After that, we should be able to move the go_lock call to when we're
done with the glock, when we've dropped the lockref spin lock already.
Also, maybe we can move waiting for the flag to gfs2_glock_nq
eventually.
> + if (ret) {
> + if (ret == -EAGAIN)
> + goto check_go_lock;
> + else
> + goto restart;
> + } else
> + lock_released = true;
> + }
> +
> + set_bit(HIF_HOLDER, &gh->gh_iflags);
> + trace_gfs2_promote(gh, first);
I think 'first' can be killed now.
> + gfs2_holder_wake(gh);
> + /*
> + * If we released the gl_lockref.lock the holders list may have
> + * changed. For that reason, we start again at the start of
> + * the holders queue.
> + */
> + if (lock_released)
> + goto restart;
> }
> return 0;
> }
> @@ -1064,7 +1120,7 @@ int gfs2_glock_get(struct gfs2_sbd *sdp, u64 number,
>
> atomic_inc(&sdp->sd_glock_disposal);
> gl->gl_node.next = NULL;
> - gl->gl_flags = 0;
> + gl->gl_flags = glops->go_lock ? BIT(GLF_GO_LOCK_NEEDED) : 0;
> gl->gl_name = name;
> lockdep_set_subclass(&gl->gl_lockref.lock, glops->go_subclass);
> gl->gl_lockref.count = 1;
> @@ -2153,6 +2209,8 @@ static const char *gflags2str(char *buf, const struct gfs2_glock *gl)
____
__GIVEN REQUEST__.
Carry on the gfs2 glock patch review from the point where it stops.

__Excerpt from a dataset__.
____
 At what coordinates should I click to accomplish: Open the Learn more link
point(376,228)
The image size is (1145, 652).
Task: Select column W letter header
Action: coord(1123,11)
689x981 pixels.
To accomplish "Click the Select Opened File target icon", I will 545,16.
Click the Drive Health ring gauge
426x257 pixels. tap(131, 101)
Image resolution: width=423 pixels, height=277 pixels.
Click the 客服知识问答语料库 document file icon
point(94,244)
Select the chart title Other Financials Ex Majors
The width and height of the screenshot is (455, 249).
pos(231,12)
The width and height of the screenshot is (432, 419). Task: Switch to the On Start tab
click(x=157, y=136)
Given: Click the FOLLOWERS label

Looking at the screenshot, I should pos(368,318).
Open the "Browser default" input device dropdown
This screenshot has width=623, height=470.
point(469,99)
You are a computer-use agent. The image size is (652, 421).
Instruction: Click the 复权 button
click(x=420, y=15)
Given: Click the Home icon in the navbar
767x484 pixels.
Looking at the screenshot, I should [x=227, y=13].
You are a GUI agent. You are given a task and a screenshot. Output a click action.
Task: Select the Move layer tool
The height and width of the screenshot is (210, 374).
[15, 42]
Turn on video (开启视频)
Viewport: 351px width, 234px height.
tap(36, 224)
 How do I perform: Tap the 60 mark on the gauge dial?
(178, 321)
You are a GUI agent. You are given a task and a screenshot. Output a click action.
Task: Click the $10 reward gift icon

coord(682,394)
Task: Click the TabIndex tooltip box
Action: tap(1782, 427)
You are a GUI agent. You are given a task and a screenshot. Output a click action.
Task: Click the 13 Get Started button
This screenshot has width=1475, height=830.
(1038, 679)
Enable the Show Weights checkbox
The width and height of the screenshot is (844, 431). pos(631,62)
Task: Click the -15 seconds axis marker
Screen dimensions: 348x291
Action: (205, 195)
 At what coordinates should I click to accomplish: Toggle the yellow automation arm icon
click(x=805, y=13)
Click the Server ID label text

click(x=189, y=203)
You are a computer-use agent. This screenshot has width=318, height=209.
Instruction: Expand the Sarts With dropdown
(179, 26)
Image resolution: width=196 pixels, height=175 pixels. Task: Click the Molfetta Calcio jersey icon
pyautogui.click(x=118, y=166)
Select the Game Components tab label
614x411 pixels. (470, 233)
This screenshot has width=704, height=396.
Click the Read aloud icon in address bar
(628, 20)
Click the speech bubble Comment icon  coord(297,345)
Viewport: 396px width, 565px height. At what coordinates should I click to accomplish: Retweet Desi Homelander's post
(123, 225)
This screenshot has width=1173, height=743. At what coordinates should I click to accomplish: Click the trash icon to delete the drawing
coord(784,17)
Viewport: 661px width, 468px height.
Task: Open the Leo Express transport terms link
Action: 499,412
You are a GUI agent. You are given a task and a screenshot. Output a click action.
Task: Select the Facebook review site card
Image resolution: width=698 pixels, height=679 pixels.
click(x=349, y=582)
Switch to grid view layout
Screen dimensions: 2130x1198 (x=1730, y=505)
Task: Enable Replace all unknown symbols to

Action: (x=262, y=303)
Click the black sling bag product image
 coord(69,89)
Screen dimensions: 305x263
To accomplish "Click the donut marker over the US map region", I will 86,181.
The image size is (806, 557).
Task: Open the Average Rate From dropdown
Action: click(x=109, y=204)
____
__ANSWER FOR THE TASK__.
> *p++ = 'P';
> if (test_bit(GLF_FREEING, gflags))
> *p++ = 'x';
> + if (test_bit(GLF_GO_LOCK_NEEDED, gflags))
> + *p++ = 'g';
> *p = 0;
> return buf;
> }
> diff --git a/fs/gfs2/glock.h b/fs/gfs2/glock.h
> index 8a09379dbf66..2e348e250fd2 100644
> --- a/fs/gfs2/glock.h
> +++ b/fs/gfs2/glock.h
> @@ -195,6 +195,7 @@ extern void gfs2_holder_reinit(unsigned int state, u16 flags,
> extern void gfs2_holder_uninit(struct gfs2_holder *gh);
> extern int gfs2_glock_nq(struct gfs2_holder *gh);
> extern int gfs2_glock_poll(struct gfs2_holder *gh);
> +extern int gfs2_go_lock(struct gfs2_holder *gh);
> extern int gfs2_glock_wait(struct gfs2_holder *gh);
> extern int gfs2_glock_async_wait(unsigned int num_gh, struct gfs2_holder *ghs);
> extern void gfs2_glock_dq(struct gfs2_holder *gh);
> diff --git a/fs/gfs2/glops.c b/fs/gfs2/glops.c
> index 4b19f513570f..4823ba63c3bf 100644
> --- a/fs/gfs2/glops.c
> +++ b/fs/gfs2/glops.c
> @@ -356,7 +356,7 @@ static void inode_go_inval(struct gfs2_glock *gl, int flags)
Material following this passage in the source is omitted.